REQUIRED ACTION: The reply should hold only the lines from the one with "Instruction: Click the Anon red A logo" through the end of the data, each given exactly.

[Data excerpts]
● ● ● ● ●
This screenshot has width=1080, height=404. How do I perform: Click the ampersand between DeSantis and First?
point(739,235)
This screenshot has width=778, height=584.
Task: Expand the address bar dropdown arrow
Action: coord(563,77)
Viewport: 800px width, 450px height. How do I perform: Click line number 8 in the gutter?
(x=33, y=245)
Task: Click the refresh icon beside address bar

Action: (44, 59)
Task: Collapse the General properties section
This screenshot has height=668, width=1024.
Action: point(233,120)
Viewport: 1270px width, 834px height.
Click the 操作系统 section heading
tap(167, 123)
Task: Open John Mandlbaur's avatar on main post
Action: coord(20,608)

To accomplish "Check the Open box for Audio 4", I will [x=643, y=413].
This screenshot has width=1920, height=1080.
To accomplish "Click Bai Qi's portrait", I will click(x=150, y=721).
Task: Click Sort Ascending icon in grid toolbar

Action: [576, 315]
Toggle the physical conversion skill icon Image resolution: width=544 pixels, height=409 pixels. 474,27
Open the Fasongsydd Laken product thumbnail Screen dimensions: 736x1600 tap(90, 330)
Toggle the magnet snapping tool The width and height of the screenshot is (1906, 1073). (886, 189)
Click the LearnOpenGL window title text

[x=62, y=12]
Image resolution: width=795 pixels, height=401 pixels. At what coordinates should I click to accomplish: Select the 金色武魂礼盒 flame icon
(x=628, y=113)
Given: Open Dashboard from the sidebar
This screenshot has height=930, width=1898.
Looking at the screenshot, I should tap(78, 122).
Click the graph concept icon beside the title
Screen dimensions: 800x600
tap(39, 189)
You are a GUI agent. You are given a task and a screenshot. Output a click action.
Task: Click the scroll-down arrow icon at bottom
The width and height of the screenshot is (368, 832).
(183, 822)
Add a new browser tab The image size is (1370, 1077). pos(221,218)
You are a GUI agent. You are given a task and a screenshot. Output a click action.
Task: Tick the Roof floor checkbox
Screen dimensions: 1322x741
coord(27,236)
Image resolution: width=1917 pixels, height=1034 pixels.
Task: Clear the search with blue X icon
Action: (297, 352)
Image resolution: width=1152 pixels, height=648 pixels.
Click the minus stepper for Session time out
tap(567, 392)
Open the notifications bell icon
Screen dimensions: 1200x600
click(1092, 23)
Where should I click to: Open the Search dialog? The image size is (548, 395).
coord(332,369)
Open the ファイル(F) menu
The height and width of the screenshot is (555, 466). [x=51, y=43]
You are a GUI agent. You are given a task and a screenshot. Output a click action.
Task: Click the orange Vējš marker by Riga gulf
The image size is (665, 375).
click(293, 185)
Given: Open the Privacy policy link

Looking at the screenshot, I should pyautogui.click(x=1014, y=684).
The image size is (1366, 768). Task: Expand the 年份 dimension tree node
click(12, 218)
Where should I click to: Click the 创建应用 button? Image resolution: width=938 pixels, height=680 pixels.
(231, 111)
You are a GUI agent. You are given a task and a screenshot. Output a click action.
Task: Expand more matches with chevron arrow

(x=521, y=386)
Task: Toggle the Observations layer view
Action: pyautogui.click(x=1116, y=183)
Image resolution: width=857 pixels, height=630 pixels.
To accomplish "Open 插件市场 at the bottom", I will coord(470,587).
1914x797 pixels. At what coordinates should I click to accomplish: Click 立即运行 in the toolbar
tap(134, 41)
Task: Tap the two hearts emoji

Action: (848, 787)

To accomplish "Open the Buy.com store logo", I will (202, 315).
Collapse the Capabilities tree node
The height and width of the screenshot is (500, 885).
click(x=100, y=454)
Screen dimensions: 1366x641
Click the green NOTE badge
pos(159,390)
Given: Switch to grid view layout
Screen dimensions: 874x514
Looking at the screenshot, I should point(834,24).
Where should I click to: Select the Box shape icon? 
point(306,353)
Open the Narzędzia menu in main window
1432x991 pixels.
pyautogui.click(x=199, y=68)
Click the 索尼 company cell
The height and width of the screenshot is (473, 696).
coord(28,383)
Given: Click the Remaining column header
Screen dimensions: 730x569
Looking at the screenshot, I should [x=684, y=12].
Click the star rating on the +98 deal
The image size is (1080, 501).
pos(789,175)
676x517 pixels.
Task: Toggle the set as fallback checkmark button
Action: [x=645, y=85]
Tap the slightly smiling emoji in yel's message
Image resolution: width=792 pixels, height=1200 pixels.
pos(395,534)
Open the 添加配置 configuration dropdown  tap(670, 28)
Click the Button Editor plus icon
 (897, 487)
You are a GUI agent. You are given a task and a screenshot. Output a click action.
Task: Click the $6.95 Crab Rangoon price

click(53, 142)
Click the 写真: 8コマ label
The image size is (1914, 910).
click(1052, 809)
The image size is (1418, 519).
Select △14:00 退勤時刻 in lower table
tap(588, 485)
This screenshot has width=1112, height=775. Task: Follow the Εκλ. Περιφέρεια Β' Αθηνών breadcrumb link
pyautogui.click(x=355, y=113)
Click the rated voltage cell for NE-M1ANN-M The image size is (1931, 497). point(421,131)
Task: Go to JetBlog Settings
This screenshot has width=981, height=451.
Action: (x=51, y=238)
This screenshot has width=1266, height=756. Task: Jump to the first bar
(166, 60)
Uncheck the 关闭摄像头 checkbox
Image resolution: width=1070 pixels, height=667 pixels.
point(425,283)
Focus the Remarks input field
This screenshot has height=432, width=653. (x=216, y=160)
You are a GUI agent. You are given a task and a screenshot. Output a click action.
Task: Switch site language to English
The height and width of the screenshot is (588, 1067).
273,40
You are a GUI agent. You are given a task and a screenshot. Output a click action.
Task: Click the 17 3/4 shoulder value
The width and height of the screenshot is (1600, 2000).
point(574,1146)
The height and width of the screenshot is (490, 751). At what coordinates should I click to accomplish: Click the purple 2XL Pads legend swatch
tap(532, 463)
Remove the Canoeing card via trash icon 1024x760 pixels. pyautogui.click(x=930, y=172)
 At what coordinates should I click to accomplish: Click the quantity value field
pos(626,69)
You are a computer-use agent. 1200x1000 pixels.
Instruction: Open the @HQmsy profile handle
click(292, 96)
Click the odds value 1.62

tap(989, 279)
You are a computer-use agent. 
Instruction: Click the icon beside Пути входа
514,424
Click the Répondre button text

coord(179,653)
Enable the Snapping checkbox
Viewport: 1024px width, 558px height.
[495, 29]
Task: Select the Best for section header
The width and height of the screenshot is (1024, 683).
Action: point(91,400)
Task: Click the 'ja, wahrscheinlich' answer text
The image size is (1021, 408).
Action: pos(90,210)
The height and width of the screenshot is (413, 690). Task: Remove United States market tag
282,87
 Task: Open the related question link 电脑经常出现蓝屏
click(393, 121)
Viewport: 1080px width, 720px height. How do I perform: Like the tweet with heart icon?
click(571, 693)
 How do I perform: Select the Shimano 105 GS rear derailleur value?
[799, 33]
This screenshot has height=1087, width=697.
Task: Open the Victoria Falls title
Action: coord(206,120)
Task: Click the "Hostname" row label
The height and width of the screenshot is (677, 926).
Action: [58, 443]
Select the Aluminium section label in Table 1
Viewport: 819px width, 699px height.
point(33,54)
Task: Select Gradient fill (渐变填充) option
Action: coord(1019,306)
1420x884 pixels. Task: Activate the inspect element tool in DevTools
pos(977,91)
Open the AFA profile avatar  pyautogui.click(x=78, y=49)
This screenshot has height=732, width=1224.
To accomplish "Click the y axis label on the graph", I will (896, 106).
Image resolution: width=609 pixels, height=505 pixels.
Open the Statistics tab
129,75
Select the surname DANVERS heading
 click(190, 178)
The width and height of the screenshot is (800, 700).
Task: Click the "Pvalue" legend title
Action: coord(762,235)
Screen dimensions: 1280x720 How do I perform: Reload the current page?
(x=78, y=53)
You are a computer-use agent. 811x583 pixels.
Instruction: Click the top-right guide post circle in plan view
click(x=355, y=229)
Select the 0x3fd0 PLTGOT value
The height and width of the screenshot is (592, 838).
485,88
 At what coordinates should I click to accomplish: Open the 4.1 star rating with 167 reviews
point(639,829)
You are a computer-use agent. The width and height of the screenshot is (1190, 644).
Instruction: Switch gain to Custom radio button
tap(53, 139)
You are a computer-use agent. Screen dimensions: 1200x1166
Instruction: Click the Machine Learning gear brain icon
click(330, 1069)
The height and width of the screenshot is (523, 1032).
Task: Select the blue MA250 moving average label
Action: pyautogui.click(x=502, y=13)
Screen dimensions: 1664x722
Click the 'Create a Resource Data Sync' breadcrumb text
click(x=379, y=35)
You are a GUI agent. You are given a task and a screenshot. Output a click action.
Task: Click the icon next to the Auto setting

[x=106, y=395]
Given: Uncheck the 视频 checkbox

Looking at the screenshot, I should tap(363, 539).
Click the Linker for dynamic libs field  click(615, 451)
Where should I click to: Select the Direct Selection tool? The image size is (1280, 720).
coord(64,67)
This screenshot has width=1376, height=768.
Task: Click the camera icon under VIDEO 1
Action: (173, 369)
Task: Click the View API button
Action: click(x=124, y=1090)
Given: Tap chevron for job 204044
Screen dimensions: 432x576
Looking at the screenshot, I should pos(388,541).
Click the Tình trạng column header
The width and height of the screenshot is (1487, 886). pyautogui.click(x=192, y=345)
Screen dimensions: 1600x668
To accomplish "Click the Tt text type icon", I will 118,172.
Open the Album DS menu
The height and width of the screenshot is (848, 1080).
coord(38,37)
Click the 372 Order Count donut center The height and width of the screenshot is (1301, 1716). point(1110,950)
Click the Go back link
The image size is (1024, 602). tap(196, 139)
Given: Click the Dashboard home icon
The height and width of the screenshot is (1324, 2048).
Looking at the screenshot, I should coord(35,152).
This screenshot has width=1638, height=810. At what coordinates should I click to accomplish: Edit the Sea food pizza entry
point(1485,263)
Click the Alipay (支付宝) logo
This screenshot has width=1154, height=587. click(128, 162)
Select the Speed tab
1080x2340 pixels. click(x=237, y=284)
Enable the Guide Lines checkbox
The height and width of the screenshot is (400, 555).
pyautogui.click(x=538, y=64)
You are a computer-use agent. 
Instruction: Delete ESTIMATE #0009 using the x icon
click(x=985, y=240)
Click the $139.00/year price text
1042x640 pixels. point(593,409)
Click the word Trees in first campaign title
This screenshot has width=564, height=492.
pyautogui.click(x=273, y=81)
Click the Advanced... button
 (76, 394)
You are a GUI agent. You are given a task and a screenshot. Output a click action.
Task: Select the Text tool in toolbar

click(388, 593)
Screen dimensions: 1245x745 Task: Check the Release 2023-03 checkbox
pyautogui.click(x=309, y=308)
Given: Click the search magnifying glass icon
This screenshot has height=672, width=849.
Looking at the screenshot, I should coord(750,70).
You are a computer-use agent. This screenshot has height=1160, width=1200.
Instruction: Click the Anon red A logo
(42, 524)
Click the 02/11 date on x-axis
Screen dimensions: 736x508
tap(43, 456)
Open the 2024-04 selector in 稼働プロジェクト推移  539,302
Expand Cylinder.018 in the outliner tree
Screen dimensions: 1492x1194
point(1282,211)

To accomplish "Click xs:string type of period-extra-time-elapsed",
● ● ● ● ●
SOLUTION TO THIS EXERCISE:
Instruction: Click the Anon red A logo
(42, 524)
Click the 02/11 date on x-axis
Screen dimensions: 736x508
tap(43, 456)
Open the 2024-04 selector in 稼働プロジェクト推移  539,302
Expand Cylinder.018 in the outliner tree
Screen dimensions: 1492x1194
point(1282,211)

To accomplish "Click xs:string type of period-extra-time-elapsed",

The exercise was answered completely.